Maybe these new CDC guidelines calling for mask-wearing again will be revised or clarified soon. This morning, CDC Director David Leonhardt wrote that the announcement of the new guidelines was “both vague and technical, making it hard for many nonexperts to understand. The agency did not make clear which parts of the country were affected or how that might change in coming days.”
Pardon me, that’s New York Times columnist David Leonhardt, but because Leonhardt’s columns often precede changes in CDC policy, his assessments seem to be the first draft of what the agency will soon declare. Back in April, Leonhardt published a column asking “Are Masks Necessary Outdoors?” and a few days later, the White House announced that new guidance on mask-wearing outdoors was coming soon from the CDC. Then in May, Leonhardt challenged the CDC’s statement that up to 10 percent of all COVID transmissions happen outdoors. Two days later, the CDC revised and loosened their guidelines for summer camps.
The pattern is pretty clear. When the rest of us express doubt or skepticism about a CDC recommendation, we’re just a bunch of knuckle-dragging, anti-“SCIENCE” morons with a death wish, but when David Leonhardt expresses the same doubts or skepticism about a CDC recommendation, folks at the highest level of the federal agency start wondering if they should take a second look.

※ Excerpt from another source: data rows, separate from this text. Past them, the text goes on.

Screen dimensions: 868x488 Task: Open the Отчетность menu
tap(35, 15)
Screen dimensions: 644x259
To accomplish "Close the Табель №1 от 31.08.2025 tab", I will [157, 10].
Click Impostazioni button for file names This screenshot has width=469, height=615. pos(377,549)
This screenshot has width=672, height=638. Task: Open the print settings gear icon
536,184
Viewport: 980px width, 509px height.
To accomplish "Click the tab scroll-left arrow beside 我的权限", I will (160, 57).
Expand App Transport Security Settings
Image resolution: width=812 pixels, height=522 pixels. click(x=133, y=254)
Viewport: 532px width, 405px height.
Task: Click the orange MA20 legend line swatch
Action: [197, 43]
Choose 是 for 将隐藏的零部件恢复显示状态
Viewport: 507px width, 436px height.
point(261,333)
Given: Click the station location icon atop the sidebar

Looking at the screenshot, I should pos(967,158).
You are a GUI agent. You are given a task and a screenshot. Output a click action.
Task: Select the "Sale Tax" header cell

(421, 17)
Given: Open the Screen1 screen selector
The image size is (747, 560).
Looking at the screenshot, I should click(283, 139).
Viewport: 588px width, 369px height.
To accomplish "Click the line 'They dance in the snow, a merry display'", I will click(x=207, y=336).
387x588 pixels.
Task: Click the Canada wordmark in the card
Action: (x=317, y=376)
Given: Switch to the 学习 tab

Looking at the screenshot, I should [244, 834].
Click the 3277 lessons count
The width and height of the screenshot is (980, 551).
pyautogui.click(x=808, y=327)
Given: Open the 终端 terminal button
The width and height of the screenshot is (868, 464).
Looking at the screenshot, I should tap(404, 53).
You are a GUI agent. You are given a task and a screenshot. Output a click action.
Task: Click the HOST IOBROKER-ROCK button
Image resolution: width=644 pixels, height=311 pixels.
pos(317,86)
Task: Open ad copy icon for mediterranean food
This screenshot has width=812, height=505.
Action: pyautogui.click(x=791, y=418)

As is, not-quite-director Leonhardt isn’t convinced that mask mandates will make much difference, concluding, “masks may make at least a small difference almost everywhere. But more frequent masking in heavily vaccinated communities will almost certainly not make a major difference.” And he alludes to the point that Americans’ willingness to go along with suddenly-changing guidance is likely to be lower in late summer 2021 than it was in March 2020.